Extracted data -
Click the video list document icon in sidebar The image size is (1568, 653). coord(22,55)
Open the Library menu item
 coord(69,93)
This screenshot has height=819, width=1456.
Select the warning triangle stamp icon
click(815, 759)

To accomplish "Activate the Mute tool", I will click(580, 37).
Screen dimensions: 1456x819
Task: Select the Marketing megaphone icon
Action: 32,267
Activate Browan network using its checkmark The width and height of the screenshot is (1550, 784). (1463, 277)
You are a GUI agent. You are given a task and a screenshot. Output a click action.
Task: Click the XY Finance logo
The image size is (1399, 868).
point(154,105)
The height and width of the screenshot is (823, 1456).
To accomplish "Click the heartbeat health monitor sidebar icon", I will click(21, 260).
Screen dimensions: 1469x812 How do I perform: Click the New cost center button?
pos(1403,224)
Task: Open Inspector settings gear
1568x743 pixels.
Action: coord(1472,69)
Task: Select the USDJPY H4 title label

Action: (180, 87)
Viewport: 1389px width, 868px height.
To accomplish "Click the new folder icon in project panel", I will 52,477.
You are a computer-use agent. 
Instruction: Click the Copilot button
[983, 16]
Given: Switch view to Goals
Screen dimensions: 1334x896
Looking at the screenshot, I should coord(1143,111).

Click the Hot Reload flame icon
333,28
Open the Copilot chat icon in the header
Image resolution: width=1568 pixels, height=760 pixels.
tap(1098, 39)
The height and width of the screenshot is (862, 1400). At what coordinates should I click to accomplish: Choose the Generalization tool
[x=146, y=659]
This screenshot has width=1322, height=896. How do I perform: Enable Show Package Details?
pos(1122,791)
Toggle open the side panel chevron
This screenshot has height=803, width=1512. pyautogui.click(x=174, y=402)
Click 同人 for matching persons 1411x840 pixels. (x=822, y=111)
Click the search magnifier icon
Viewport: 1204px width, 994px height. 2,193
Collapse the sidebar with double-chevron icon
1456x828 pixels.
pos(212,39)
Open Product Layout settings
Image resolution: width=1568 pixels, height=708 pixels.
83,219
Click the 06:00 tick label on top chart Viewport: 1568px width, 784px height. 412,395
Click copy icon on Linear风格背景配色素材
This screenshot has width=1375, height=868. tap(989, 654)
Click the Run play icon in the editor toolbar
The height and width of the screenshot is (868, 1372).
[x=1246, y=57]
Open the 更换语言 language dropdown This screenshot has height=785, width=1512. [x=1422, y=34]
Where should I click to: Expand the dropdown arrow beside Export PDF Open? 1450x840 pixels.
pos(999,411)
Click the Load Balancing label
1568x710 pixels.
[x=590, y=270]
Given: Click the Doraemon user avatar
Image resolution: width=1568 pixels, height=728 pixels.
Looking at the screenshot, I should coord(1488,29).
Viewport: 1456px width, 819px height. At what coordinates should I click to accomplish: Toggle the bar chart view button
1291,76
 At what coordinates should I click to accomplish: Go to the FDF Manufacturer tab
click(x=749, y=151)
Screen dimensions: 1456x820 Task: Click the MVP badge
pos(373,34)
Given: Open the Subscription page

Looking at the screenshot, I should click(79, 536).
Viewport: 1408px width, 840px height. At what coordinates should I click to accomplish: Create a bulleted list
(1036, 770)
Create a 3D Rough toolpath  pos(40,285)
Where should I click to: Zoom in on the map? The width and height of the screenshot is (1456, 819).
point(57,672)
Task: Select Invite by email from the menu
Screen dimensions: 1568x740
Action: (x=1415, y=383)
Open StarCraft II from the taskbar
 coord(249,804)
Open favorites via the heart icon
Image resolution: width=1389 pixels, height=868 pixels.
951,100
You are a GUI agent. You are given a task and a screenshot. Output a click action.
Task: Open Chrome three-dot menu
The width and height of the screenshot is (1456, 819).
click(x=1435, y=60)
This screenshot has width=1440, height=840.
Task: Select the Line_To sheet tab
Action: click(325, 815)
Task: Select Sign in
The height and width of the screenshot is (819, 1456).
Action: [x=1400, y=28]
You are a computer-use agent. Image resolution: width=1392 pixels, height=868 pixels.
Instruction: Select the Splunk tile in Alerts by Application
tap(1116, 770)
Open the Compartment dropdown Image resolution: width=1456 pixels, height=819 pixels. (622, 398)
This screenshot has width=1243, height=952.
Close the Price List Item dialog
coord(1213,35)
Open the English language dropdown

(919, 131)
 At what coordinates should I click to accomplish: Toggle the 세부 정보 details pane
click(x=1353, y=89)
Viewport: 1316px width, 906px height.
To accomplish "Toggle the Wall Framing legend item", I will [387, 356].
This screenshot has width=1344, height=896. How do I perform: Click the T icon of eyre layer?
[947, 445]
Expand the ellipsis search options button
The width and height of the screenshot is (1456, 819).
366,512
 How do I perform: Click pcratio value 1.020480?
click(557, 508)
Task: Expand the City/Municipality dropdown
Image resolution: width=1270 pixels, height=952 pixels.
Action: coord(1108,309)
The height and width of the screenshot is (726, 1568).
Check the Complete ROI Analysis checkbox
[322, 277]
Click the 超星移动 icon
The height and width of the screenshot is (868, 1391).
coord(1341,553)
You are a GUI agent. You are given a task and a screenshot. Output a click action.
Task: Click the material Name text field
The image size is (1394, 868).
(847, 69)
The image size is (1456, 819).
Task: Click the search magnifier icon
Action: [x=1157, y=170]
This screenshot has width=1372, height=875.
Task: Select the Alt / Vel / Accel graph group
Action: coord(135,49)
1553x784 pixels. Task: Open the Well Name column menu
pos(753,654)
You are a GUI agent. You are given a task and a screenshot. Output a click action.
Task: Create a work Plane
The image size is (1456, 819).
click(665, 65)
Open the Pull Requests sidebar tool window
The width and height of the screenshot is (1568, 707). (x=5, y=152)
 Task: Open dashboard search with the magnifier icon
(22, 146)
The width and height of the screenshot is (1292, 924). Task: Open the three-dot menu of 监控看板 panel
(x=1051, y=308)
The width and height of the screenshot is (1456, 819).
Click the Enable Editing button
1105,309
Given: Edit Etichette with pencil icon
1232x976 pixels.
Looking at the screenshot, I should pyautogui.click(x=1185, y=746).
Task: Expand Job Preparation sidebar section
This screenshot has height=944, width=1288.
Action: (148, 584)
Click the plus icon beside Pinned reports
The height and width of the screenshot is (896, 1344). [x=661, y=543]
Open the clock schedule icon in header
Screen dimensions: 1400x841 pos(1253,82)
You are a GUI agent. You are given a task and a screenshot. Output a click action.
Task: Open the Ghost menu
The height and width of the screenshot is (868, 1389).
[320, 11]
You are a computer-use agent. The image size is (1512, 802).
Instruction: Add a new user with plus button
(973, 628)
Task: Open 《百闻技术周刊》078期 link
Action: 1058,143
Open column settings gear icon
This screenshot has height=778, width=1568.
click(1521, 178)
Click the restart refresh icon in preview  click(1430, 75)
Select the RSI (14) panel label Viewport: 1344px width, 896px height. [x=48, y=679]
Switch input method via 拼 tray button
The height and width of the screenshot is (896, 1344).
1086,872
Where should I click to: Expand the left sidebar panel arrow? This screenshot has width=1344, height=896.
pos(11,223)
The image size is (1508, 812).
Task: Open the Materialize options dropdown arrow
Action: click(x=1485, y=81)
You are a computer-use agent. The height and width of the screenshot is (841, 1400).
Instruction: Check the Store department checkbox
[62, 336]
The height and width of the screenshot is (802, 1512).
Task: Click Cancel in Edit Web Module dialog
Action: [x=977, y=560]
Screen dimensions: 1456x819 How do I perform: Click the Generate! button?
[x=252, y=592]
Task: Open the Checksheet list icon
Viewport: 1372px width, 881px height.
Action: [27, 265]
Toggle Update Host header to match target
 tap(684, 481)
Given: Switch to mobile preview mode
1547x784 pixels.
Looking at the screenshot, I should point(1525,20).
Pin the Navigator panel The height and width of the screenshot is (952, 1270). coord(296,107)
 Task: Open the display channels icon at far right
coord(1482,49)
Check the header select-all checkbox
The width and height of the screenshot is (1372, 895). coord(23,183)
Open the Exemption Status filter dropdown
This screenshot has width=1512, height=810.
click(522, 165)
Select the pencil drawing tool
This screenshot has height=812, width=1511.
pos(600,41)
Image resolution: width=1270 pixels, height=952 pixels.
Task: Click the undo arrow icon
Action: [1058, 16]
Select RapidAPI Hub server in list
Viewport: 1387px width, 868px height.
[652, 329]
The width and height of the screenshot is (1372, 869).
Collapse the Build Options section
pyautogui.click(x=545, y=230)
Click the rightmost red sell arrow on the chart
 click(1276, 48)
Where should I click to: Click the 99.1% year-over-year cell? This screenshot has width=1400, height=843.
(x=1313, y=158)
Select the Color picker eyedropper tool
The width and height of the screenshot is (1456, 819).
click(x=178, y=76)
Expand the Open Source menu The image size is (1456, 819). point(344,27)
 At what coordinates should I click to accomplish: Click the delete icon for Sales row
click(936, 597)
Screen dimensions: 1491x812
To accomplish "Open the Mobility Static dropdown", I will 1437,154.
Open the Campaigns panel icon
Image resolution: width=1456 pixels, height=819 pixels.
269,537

Work instructions -
In the entries above, identify each line that includes the string "preview", then copy it.

Result for this task -
Click the restart refresh icon in preview  click(1430, 75)
Given: Switch to mobile preview mode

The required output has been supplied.